Here are a few things that we need to remember while immunizing people who have had a splenectomy
Introduction
Approximately 4% of patients undergoing splenectomy develop OPSI and in 1.7% of these patients death will follow. Therefore, the administration of appropriate vaccinations, in conjunction with other therapeutic interventions, is critical to improve survival postsplenectomy.
The Centers for Disease Control and Prevention (CDC) have developed vaccination recommendations for asplenic patients. For those patients undergoing an elective splenectomy, the CDC recommends vaccination with both the pneumococcal and meningococcal vaccines. These vaccines should be administered at least 2 weeks prior to the scheduled surgery. The pneumococcal vaccine should be readmininstered once after ≥ 5 years have elapsed since the initial vaccination. Although the CDC does not recommend the routine administration of theHaemophilus influenza B vaccine prior to splenectomy, many providers will administer this vaccine as well. An annual influenza vaccine is also recommended for asplenic patients. In the event of an emergent splenectomy, it is recommended to administer the needed vaccinations after 2 weeks following the surgery.
The CDC recommends that asplenic travelers contact an international health clinic or the CDC (www.cdc.gov) to obtain information on disease risks within the intended country of travel. Asplenic travelers should be advised of the increased risk for Meningococcal meningitis and recommendation of the A and C vaccine for all asplenic individuals traveling to sub-Saharan Africa, India, and Nepal.
Asplenic patients are susceptible to overwhelming sepsis with encapsulated bacterial pathogens. Although response to vaccines may be less than in people with a functioning spleen, many clinical guidelines recommend immunization against meningococcal, pneumococcal, and Haemophilus influenzae disease in these patients, regardless of travel plans.
- Limited data show that vaccine response in people who have had a splenectomy was more impaired if splenectomy was performed because of hematologic malignancy rather than for splenic trauma.
- The meningococcal A/C/Y/W-135 conjugate vaccine is indicated for both pediatric and adult populations at risk.
- The polysaccharide-protein conjugate vaccine against disease due to H. influenzae type b (Hib conjugate vaccine) appears to elicit an increased immune response and duration of protection in vaccine recipients, and many experienced clinicians recommend a single dose for splenectomized patients.

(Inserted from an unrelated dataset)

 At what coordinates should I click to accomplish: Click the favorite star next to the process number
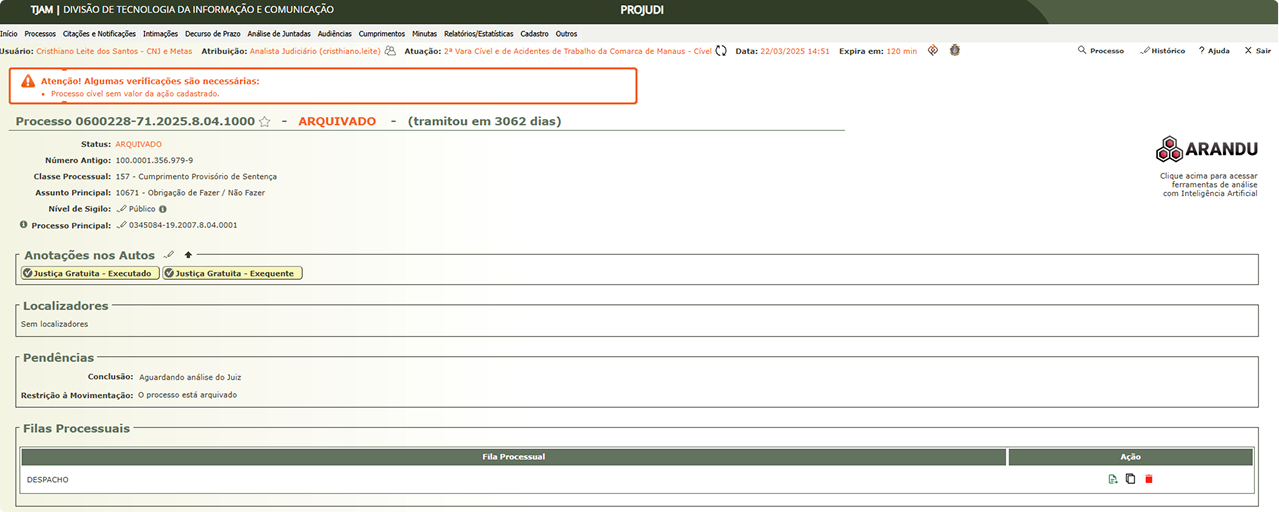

- Streptococcus pneumoniae vaccine is recommended for asplenic patients (Table 8-01).
ACIP Recommendations for PCV13 and PPSV23 Use
Adults with specified immunocompromising conditions who are eligible for pneumococcal vaccine should be vaccinated with PCV13 during their next pneumococcal vaccination opportunity.
Pneumococcal vaccine-naïve persons. ACIP recommends that adults aged ≥19 years with immunocompromising conditions, functional or anatomic asplenia, CSF leaks, or cochlear implants, and who have not previously received PCV13 or PPSV23, should receive a dose of PCV13 first, followed by a dose of PPSV23 at least 8 weeks later (Table). Subsequent doses of PPSV23 should follow current PPSV23 recommendations for adults at high risk. Specifically, a second PPSV23 dose is recommended 5 years after the first PPSV23 dose for persons aged 19–64 years with functional or anatomic asplenia and for persons with immunocompromising conditions. Additionally, those who received PPSV23 before age 65 years for any indication should receive another dose of the vaccine at age 65 years, or later if at least 5 years have elapsed since their previous PPSV23 dose.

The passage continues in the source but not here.